## YOUR ASSIGNMENT
Only one stretch of the records below should be repeated. It starts with the line containing "Task: Open the Aston" and goes on through the line containing "Click the 1.2905", exactly as written.

## GIVEN DATA

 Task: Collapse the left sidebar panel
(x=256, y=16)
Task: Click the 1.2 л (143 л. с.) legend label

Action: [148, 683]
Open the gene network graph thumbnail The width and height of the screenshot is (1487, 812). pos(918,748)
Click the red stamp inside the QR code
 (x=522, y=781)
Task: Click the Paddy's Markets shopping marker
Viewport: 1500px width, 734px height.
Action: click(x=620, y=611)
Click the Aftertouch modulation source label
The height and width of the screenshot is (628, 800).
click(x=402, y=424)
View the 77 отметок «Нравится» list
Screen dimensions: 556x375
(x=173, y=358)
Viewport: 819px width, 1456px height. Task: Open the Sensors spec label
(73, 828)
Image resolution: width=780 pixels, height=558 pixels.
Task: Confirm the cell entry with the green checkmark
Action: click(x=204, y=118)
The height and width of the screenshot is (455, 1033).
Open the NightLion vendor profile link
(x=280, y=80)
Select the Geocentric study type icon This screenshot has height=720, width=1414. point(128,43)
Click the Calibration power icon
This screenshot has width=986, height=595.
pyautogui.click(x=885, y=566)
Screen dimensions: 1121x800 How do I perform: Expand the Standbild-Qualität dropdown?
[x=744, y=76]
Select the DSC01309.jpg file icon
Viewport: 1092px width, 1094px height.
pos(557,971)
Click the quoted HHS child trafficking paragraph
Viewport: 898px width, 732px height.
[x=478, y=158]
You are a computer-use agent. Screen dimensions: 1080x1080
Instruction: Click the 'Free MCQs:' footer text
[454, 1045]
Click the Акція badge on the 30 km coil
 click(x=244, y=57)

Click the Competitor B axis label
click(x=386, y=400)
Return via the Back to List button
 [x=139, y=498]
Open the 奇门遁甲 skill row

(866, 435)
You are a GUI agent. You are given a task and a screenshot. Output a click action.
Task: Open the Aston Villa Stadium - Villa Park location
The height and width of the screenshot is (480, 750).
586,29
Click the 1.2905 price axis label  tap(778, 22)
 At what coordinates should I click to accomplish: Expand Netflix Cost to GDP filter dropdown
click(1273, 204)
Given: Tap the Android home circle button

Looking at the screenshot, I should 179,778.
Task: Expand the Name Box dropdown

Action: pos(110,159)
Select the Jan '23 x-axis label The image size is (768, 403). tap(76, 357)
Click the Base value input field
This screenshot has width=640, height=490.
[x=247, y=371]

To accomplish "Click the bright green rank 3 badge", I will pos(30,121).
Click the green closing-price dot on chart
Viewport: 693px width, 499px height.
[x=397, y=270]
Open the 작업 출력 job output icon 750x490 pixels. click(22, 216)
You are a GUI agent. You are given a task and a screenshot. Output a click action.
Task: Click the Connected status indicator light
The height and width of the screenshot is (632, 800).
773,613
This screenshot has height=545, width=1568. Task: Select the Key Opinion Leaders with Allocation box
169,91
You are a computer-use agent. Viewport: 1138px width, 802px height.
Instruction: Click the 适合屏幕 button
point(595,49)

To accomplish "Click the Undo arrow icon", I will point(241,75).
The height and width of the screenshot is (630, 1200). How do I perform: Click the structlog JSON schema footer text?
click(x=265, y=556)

## TASK OUTPUT
Task: Open the Aston Villa Stadium - Villa Park location
The height and width of the screenshot is (480, 750).
586,29
Click the 1.2905 price axis label  tap(778, 22)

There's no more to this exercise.